Для христианства жить — значит оживать, воскресать, и притом вопреки всякому вероятию. Никакой жизни оно не знает. Потому у христианства нет, строго говоря, "своей" земли — в том серьезном смысле, в котором теология ислама учит о "земле ислама". У него есть только бездомные огоньки духа, разгорающиеся в воздухе, над головами верных. "Ибо не имеем здесь постоянного града, но взыскуем грядущего" (Евр. 13, 14). Христианство не дает мистического обоснования и для концепта христианской нации — в том серьезном смысле, в котором иудаизм учит о "священном семени": дерево, не приносящее доброго плода, срубают, Бог из придорожных камней может создать новых детей Авраама, а Дух веет, где хочет.
Конечно, это так лишь "в конце концов", на уровне "последних истин". Даже хороший христианин не способен жить исключительно "последними истинами" двадцать четыре часа в сутки. Если "последние истины" составляют твердое ядро христианского вероучения, его инвариантную характеристику, — исторические варианты христианской культуры не обходятся без истин "предпоследних", а то и вовсе полуистин.

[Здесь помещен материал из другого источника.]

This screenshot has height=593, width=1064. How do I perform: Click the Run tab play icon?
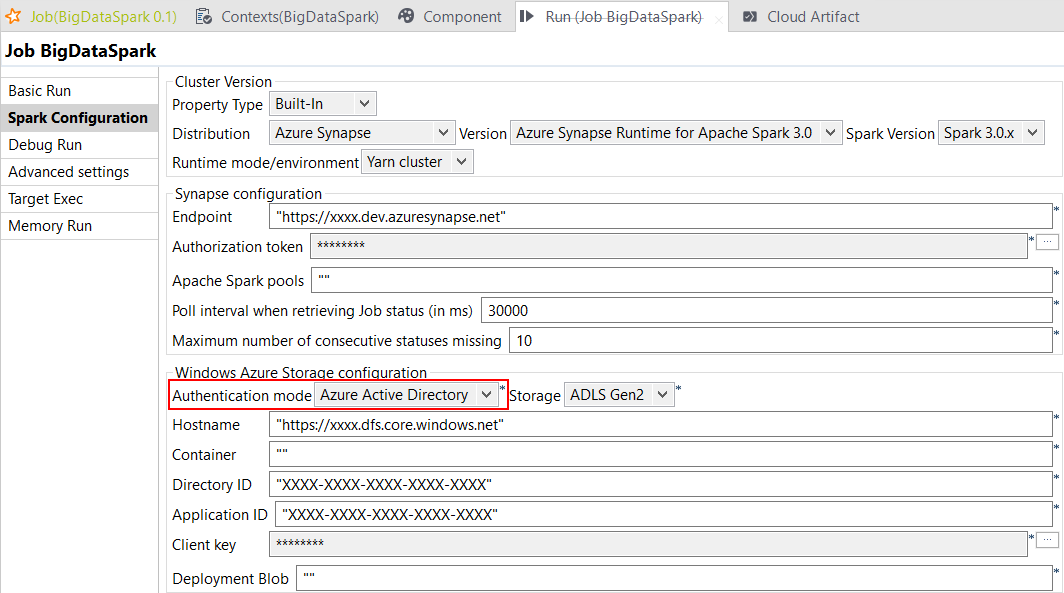coord(528,16)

Важно, однако, видеть разницу уровней. Скажем, мечта о "Святой Руси" была создана русским благочестивым фольклором, а позднее, уже в XIX в., подхвачена и переосмыслена идеологией и литературой славянофильства; как ее ни оценивать, вероучительного статуса в русском Православии она не имеет и иметь не может. Лишена такого статуса и формула старца Филофея о Москве как "Третьем Риме". Франция могла во время оно именовать себя "Старшей дочерью Церкви"; но и это — не догмат французского Католичества, со временем вполне закономерно изжившего "галликанские" тенденции былых веков; к тому же христианский контекст в любом случае оспаривает смысл этого самоназвания, поскольку именно переход прав первородства от одного к другому является постоянным библейским мотивом, а роль Старшего брата в притче о Блудном сыне довольно неприглядна…

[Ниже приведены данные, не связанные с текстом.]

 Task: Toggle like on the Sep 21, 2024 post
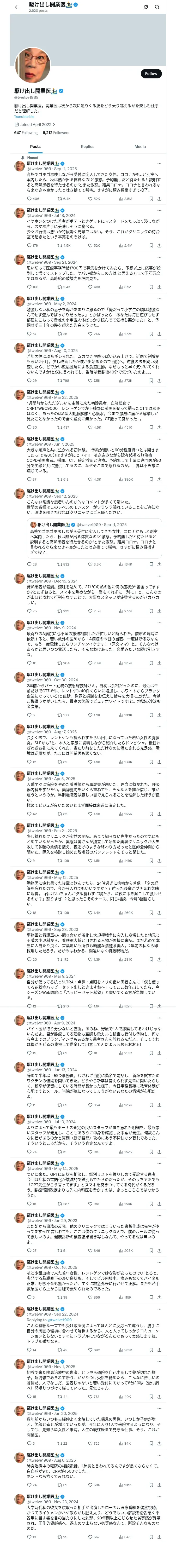(92, 287)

Эмпирические факты христианской культуры по определению не могут являть "сущность" христианства в абсолютно беспримесном виде — иначе это была бы не христианская культура in hoc saeculo, а Новый Иерусалим и Церковь Торжествующая. Но зато "сущность" христианства, достаточно четко фиксированная в новозаветных и вероучительных текстах, достаточно ясно выявляемая в "большом времени" истории, каждодневно утрачиваемая, но и каждодневно обретаемая заново сознанием христиан, трансцендентна любой культуре.